| WORK TO BE COMPLETED |
The expected answer holds every line from the first line of the data below through the line containing "Viewport: 264px width, 198px height.", exactly as written, and no other line.

SUPPLIED INFORMATION Block Start

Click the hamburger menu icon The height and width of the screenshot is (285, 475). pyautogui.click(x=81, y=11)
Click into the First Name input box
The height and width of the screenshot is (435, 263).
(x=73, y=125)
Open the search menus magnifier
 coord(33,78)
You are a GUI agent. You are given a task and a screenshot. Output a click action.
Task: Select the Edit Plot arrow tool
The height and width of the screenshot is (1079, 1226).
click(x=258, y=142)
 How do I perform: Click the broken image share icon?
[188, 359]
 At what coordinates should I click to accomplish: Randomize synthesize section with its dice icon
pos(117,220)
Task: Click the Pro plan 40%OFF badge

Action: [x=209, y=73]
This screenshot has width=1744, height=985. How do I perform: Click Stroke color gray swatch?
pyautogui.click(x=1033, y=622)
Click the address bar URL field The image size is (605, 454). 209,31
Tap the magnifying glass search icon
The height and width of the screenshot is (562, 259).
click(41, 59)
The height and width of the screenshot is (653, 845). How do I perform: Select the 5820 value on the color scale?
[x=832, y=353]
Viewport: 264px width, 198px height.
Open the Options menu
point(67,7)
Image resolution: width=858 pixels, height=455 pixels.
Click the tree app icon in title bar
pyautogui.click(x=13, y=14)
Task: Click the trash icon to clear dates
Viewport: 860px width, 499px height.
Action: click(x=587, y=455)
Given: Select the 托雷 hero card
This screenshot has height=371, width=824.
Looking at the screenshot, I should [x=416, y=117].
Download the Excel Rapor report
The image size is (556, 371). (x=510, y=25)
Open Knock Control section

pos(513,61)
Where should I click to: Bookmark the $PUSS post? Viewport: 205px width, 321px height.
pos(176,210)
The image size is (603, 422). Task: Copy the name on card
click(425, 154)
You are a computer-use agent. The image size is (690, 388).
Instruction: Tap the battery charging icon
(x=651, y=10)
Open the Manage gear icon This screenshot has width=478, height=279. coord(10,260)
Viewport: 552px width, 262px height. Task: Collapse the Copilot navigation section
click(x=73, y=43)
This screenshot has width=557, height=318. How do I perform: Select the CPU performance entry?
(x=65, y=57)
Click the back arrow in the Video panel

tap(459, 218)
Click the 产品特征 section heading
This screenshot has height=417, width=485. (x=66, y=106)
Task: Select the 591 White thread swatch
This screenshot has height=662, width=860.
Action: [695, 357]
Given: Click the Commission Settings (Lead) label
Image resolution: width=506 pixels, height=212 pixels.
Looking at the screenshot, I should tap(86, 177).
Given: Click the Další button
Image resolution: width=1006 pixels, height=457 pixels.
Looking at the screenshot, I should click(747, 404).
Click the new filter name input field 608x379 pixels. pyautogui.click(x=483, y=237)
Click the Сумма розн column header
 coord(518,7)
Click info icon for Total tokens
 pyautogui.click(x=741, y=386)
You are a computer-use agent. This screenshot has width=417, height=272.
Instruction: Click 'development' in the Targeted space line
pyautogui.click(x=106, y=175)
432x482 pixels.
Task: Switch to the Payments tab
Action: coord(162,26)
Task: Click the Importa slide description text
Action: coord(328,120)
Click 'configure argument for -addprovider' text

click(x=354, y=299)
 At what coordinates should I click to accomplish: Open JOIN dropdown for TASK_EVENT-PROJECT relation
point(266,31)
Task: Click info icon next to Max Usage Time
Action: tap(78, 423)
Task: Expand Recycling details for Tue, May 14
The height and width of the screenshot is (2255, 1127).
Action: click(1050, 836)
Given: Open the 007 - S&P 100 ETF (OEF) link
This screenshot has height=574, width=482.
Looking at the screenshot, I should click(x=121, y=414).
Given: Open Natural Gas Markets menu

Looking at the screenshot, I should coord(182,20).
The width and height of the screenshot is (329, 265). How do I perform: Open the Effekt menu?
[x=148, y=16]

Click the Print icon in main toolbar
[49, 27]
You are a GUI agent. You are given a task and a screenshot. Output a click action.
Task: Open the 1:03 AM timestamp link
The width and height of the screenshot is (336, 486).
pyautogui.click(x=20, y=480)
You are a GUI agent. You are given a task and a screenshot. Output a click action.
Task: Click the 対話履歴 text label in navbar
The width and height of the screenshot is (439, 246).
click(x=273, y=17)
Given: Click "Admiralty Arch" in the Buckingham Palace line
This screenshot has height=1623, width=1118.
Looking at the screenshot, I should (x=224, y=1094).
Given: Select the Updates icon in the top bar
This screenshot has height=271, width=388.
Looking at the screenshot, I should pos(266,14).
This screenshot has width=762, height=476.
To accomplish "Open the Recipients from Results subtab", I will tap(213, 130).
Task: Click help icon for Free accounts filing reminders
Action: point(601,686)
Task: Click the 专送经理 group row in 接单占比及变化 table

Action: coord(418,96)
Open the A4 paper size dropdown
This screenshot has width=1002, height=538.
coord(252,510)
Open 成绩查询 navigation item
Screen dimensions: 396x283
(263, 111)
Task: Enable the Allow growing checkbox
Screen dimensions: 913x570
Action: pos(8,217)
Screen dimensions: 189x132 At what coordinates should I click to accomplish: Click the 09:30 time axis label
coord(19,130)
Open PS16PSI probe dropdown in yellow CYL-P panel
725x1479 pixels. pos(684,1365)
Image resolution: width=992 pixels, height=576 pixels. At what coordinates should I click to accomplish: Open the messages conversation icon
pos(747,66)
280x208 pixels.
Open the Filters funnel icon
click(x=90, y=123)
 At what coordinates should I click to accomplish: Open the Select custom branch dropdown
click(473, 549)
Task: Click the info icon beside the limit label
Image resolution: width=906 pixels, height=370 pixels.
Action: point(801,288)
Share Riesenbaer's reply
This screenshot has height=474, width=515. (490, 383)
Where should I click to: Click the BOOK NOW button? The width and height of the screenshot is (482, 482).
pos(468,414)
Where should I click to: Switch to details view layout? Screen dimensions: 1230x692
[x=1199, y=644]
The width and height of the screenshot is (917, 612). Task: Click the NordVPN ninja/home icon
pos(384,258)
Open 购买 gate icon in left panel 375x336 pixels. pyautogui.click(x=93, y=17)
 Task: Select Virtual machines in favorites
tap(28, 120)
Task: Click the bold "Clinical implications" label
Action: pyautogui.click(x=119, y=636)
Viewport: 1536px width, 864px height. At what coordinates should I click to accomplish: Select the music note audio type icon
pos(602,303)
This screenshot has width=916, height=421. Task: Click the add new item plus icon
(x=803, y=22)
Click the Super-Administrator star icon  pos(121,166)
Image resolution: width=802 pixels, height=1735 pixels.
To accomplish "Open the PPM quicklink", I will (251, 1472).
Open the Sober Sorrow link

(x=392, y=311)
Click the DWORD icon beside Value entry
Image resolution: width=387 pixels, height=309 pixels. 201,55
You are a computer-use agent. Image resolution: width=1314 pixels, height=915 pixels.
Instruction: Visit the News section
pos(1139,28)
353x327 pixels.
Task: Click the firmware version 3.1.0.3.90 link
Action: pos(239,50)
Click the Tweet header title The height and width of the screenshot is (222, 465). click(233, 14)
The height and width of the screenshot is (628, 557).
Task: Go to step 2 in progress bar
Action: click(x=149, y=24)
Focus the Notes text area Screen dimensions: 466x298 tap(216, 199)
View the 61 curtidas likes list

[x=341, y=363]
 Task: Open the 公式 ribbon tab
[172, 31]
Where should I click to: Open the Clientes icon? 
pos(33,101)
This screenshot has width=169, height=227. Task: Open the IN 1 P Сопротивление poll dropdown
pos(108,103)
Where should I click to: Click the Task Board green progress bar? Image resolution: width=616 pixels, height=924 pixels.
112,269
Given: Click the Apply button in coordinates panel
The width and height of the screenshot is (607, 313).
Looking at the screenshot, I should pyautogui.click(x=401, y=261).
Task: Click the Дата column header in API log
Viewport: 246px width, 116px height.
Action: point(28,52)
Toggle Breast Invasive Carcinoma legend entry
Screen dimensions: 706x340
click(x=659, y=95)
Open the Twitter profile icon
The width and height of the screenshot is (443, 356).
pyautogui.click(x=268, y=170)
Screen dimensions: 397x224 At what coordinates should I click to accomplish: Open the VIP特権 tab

SUPPLIED INFORMATION Block End

| TASK RESULT |
Click the hamburger menu icon The height and width of the screenshot is (285, 475). pyautogui.click(x=81, y=11)
Click into the First Name input box
The height and width of the screenshot is (435, 263).
(x=73, y=125)
Open the search menus magnifier
 coord(33,78)
You are a GUI agent. You are given a task and a screenshot. Output a click action.
Task: Select the Edit Plot arrow tool
The height and width of the screenshot is (1079, 1226).
click(x=258, y=142)
 How do I perform: Click the broken image share icon?
[188, 359]
 At what coordinates should I click to accomplish: Randomize synthesize section with its dice icon
pos(117,220)
Task: Click the Pro plan 40%OFF badge

Action: [x=209, y=73]
This screenshot has width=1744, height=985. How do I perform: Click Stroke color gray swatch?
pyautogui.click(x=1033, y=622)
Click the address bar URL field The image size is (605, 454). 209,31
Tap the magnifying glass search icon
The height and width of the screenshot is (562, 259).
click(41, 59)
The height and width of the screenshot is (653, 845). How do I perform: Select the 5820 value on the color scale?
[x=832, y=353]
Viewport: 264px width, 198px height.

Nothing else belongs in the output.